One of my favorite side projects is automatically syncing lights with music at house parties. I built a system to do this back in 2022-23, and it’s since been used at dozens of small events.
It’s a fun intersection of technology and non-technical topics, so I finally put aside time to write about it as a short series of posts. In this inaugural post I’ll talk about how we can keep in sync with a live DJ, even if they skip parts of a song or change tempos.
I wanted my lighting system to be fully automatic and follow the structure of a song and build up to a drop, like you see at concerts. Ideally I could hit play on Spotify, Djay Pro (auto-DJing), or Rekordbox (live DJing) and some colorful lights would start doing their thing. This requires knowing the song that’s currently playing and where we are in the song, so we can plan a light show for the entire song.1
I wanted to extract this info (the current track and seek position) from the music software directly, rather than attempting shenanigans with a microphone (consider remixes and repeated choruses)2. How do we do this?
Spotify is the easiest platform to integrate with because we can query its internal state using AppleScript3.
But what about Rekordbox and Djay Pro? A lot of reverse engineering work has been done on Rekordbox, including extracting playback state from DJ hardware network packets or process memory dumps on Windows. But these approaches have a huge number of limitations.
I settled on screen-recording Rekordbox and using OCR to extract info from its UI. This is terrible, yet it worked very well and was easiest to set up on the laptop used for DJing. I did a similar thing for Djay Pro, where I was able to use macOS accessibility tools instead of OCR.

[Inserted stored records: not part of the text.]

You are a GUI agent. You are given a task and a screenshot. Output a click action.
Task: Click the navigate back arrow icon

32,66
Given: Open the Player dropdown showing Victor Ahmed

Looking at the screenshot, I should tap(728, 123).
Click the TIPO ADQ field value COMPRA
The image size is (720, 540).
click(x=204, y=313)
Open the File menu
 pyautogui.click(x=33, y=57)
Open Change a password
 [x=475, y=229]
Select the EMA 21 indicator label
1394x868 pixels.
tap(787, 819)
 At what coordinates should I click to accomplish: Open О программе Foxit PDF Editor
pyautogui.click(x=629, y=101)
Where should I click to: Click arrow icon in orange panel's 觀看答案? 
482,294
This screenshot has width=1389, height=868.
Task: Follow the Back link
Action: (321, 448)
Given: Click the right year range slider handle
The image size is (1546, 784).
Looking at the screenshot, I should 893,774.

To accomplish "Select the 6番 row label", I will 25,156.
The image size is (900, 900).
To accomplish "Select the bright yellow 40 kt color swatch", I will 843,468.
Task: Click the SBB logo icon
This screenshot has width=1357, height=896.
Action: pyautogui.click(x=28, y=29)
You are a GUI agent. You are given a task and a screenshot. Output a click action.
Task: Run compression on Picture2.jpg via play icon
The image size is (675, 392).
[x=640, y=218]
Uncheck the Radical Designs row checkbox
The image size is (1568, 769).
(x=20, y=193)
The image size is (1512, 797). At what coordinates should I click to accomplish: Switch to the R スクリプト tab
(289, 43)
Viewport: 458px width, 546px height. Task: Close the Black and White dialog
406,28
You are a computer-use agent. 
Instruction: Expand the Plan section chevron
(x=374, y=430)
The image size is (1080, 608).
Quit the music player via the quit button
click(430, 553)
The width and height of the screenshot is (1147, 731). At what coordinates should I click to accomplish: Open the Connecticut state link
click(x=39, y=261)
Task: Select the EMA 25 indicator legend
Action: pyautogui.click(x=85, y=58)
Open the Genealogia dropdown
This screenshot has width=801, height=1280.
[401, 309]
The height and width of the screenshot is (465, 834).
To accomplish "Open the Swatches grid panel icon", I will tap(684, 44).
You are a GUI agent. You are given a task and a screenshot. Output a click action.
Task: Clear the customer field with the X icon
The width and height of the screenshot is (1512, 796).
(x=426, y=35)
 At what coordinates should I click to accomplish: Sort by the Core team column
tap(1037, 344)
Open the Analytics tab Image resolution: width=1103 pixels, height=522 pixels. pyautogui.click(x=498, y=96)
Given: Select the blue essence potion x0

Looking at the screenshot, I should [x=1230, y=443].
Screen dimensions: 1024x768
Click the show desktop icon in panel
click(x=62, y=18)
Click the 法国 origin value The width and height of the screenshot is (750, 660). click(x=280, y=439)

For example, from the following screenshot we’d extract the “00:30.9” seek time, “124.0” playback speed, track title, and the artist4:
We need 10ms of precision for the seek time to make lights look in sync, yet UIs often truncate seek time to 0.1s or 1s. How do we work around this?
Because the current seek position is a moving target, we’ll think in terms of the track’s wall clock start time and its playback speed. We’ll also quantify uncertainty by thinking in terms of intervals.
One approach is to average now-truncatedSeek across a bunch of screenshots. If we record in a hot loop5 and avoid aliasing, this average will be close to the true song start time, offset by 0.05s or 0.5s depending on truncation. I used the averaging approach for a while and it worked well enough, but it made it hard to tell if latency bugs came from the audio stack, the lights, the song analysis, or the seek position estimate being wrong.
Fortunately there’s a more robust approach. In each screenshot, the truncated seek time implies an interval of precise seek times, in turn implying an interval of track start times. If we take a bunch of screenshots, we can look at where these intervals overlap, giving us a lot more precision:
This is essentially Marzullo’s algorithm, which was created for “estimating accurate times from a number of noisy time sources” and is used by NTP.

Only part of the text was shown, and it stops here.